Depression is extremely common. Almost by definition it affects, and alters, our priorities and prejudices and therefore our judgment. Any decision, including an advance directive, made by a psychiatric patient suffering refractory depression is plainly not one made by an individual with the “necessary” mental capacity. A doctor could and should reasonably override such a patient’s suicidal intent, so as actively to treat his or her self-harm.

But what of the individual not yet explicitly known to suffer from such depression? Or the overdosing patient bearing an advance directive who is not necessarily clinically depressed, but has received some emotional blow, great or small, which equally distorts judgment? Or even a manipulative 18-year-old with an overdose and a piece of paper? 

Whether these possibilities are all, somewhere in the small print, carefully articulated and excluded in the sub-clauses defining what does and does not constitute a legally binding advance decision, is hardly material: a single tragic death proves the law as currently framed dangerously inadequate. There is an urgent need for an amendment to protect the vulnerable. Advance directives setting out a refusal of treatment for attempted suicide should be intrinsically invalid. (The alternative, surely, is that the deliberately non-treating physician becomes an accomplice to suicide — which is still, just, illegal.) 

But suicide is only one example of what could go wrong. A more prosaic question is simply that of a change of mind. You might believe with perfect confidence that you would refuse chemotherapy in the event of developing severe leukaemia — or any form of medicine if you were paralysed from the neck down — but anticipation is so unreliable. As with depression, so too with any other illnesses: they alter one’s perspective.
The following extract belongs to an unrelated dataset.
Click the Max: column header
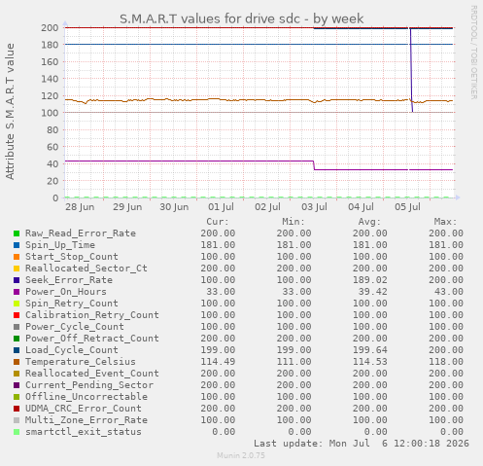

Our zest for life is far greater than we might predict. But the law does not sensitively reflect this: the onus is doggedly on patient autonomy. Its explicit emphasis on individuals retaining the right to make “what might be seen as eccentric or unwise decisions” was surely not intended legally to enshrine decisions so unwise as to be fatally mistaken.

The fact is that most of us find it devastating, if not unimaginable, to contemplate, say, becoming blind, deaf or losing a limb. Equally though, most people who have such problems just get on with their lives. Sadly, some don’t. The point is that none of us can predict on which side of this “divide” we might fall. We may like to imagine we are heroes in the making, but we mostly believe we are not. Incidentally, it is surely this deeply unimaginative combination of fear and pessimism that is a driving force for much of the pro-euthanasia movement. But how can we possibly forecast what our attitude might be to some life-or-death decision in such dramatic circumstances? It is this all too human unpredictability that represents a deeper flaw in the whole concept of advance directives.

It is likely that, were any form of limiting amendment concerning advance directives to be introduced in parliament, advocates of euthanasia would not merely offer opposition but would attempt to further their own agenda in additional ways. 

Far better though that such efforts are debated formally by our elected representatives — and probably defeated, judging by past history — than the current worrying trend of legal “clarifications” emerging from a democratically unaccountable judiciary.